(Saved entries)
------------------------------------------------------------------------

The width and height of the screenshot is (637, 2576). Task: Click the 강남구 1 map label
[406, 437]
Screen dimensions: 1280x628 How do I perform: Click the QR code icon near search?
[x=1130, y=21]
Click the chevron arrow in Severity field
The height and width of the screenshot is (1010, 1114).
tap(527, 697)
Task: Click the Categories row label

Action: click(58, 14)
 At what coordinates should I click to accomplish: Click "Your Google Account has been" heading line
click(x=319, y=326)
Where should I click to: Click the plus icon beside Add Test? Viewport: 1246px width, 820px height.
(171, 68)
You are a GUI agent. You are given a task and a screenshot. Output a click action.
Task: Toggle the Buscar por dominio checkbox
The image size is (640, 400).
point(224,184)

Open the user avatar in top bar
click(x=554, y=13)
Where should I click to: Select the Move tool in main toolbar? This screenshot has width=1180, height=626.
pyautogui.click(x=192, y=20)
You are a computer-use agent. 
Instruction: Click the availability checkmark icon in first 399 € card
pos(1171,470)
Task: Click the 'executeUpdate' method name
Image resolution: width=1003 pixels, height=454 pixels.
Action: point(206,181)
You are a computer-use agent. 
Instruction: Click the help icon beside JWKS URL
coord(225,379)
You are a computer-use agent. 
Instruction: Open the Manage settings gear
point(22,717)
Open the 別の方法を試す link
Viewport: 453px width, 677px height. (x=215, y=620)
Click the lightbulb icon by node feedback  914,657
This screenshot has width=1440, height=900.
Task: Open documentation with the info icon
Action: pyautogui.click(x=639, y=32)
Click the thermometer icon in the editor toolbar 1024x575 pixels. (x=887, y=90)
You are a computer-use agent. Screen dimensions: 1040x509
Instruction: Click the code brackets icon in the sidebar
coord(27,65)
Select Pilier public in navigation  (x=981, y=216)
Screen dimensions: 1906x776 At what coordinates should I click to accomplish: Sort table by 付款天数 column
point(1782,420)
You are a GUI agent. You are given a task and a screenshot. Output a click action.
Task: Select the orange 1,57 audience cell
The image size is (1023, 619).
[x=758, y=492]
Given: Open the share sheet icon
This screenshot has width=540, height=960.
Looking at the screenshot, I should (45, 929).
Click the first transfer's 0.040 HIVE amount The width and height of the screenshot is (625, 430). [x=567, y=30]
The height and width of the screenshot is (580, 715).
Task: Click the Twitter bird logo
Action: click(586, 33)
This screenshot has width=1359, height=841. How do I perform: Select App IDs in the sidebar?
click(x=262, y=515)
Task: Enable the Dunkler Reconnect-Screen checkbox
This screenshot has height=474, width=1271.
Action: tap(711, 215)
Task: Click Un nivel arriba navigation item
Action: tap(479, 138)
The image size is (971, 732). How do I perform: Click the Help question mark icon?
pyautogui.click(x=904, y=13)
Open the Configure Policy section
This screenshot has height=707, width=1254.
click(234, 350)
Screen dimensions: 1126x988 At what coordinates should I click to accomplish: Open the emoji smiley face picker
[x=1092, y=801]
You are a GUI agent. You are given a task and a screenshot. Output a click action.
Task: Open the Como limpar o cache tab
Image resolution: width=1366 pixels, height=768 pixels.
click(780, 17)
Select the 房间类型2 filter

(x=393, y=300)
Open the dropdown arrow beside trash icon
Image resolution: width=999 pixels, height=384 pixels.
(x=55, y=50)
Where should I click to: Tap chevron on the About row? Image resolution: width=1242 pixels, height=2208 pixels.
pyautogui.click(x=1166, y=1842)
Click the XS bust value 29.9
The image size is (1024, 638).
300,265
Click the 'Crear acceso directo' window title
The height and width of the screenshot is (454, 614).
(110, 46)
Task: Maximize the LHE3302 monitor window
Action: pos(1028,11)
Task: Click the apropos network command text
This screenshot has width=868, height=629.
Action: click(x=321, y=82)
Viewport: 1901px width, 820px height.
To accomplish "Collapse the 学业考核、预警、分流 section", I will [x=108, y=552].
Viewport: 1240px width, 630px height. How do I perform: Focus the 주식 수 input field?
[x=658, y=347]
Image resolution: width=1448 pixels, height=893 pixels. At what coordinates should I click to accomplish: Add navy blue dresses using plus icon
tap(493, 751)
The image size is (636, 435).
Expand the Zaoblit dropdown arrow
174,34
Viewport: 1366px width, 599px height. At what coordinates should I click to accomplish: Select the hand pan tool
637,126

------------------------------------------------------------------------

▶ **Directions for this task**:
What you write must match the records above line for line.

▶ **Answer below**:
The width and height of the screenshot is (637, 2576). Task: Click the 강남구 1 map label
[406, 437]
Screen dimensions: 1280x628 How do I perform: Click the QR code icon near search?
[x=1130, y=21]
Click the chevron arrow in Severity field
The height and width of the screenshot is (1010, 1114).
tap(527, 697)
Task: Click the Categories row label

Action: click(58, 14)
 At what coordinates should I click to accomplish: Click "Your Google Account has been" heading line
click(x=319, y=326)
Where should I click to: Click the plus icon beside Add Test? Viewport: 1246px width, 820px height.
(171, 68)
You are a GUI agent. You are given a task and a screenshot. Output a click action.
Task: Toggle the Buscar por dominio checkbox
The image size is (640, 400).
point(224,184)

Open the user avatar in top bar
click(x=554, y=13)
Where should I click to: Select the Move tool in main toolbar? This screenshot has width=1180, height=626.
pyautogui.click(x=192, y=20)
You are a computer-use agent. 
Instruction: Click the availability checkmark icon in first 399 € card
pos(1171,470)
Task: Click the 'executeUpdate' method name
Image resolution: width=1003 pixels, height=454 pixels.
Action: point(206,181)
You are a computer-use agent. 
Instruction: Click the help icon beside JWKS URL
coord(225,379)
You are a computer-use agent. 
Instruction: Open the Manage settings gear
point(22,717)
Open the 別の方法を試す link
Viewport: 453px width, 677px height. (x=215, y=620)
Click the lightbulb icon by node feedback  914,657
This screenshot has width=1440, height=900.
Task: Open documentation with the info icon
Action: pyautogui.click(x=639, y=32)
Click the thermometer icon in the editor toolbar 1024x575 pixels. (x=887, y=90)
You are a computer-use agent. Screen dimensions: 1040x509
Instruction: Click the code brackets icon in the sidebar
coord(27,65)
Select Pilier public in navigation  (x=981, y=216)
Screen dimensions: 1906x776 At what coordinates should I click to accomplish: Sort table by 付款天数 column
point(1782,420)
You are a GUI agent. You are given a task and a screenshot. Output a click action.
Task: Select the orange 1,57 audience cell
The image size is (1023, 619).
[x=758, y=492]
Given: Open the share sheet icon
This screenshot has width=540, height=960.
Looking at the screenshot, I should (45, 929).
Click the first transfer's 0.040 HIVE amount The width and height of the screenshot is (625, 430). [x=567, y=30]
The height and width of the screenshot is (580, 715).
Task: Click the Twitter bird logo
Action: click(586, 33)
This screenshot has width=1359, height=841. How do I perform: Select App IDs in the sidebar?
click(x=262, y=515)
Task: Enable the Dunkler Reconnect-Screen checkbox
This screenshot has height=474, width=1271.
Action: tap(711, 215)
Task: Click Un nivel arriba navigation item
Action: tap(479, 138)
The image size is (971, 732). How do I perform: Click the Help question mark icon?
pyautogui.click(x=904, y=13)
Open the Configure Policy section
This screenshot has height=707, width=1254.
click(234, 350)
Screen dimensions: 1126x988 At what coordinates should I click to accomplish: Open the emoji smiley face picker
[x=1092, y=801]
You are a GUI agent. You are given a task and a screenshot. Output a click action.
Task: Open the Como limpar o cache tab
Image resolution: width=1366 pixels, height=768 pixels.
click(780, 17)
Select the 房间类型2 filter

(x=393, y=300)
Open the dropdown arrow beside trash icon
Image resolution: width=999 pixels, height=384 pixels.
(x=55, y=50)
Where should I click to: Tap chevron on the About row? Image resolution: width=1242 pixels, height=2208 pixels.
pyautogui.click(x=1166, y=1842)
Click the XS bust value 29.9
The image size is (1024, 638).
300,265
Click the 'Crear acceso directo' window title
The height and width of the screenshot is (454, 614).
(110, 46)
Task: Maximize the LHE3302 monitor window
Action: pos(1028,11)
Task: Click the apropos network command text
This screenshot has width=868, height=629.
Action: click(x=321, y=82)
Viewport: 1901px width, 820px height.
To accomplish "Collapse the 学业考核、预警、分流 section", I will [x=108, y=552].
Viewport: 1240px width, 630px height. How do I perform: Focus the 주식 수 input field?
[x=658, y=347]
Image resolution: width=1448 pixels, height=893 pixels. At what coordinates should I click to accomplish: Add navy blue dresses using plus icon
tap(493, 751)
The image size is (636, 435).
Expand the Zaoblit dropdown arrow
174,34
Viewport: 1366px width, 599px height. At what coordinates should I click to accomplish: Select the hand pan tool
637,126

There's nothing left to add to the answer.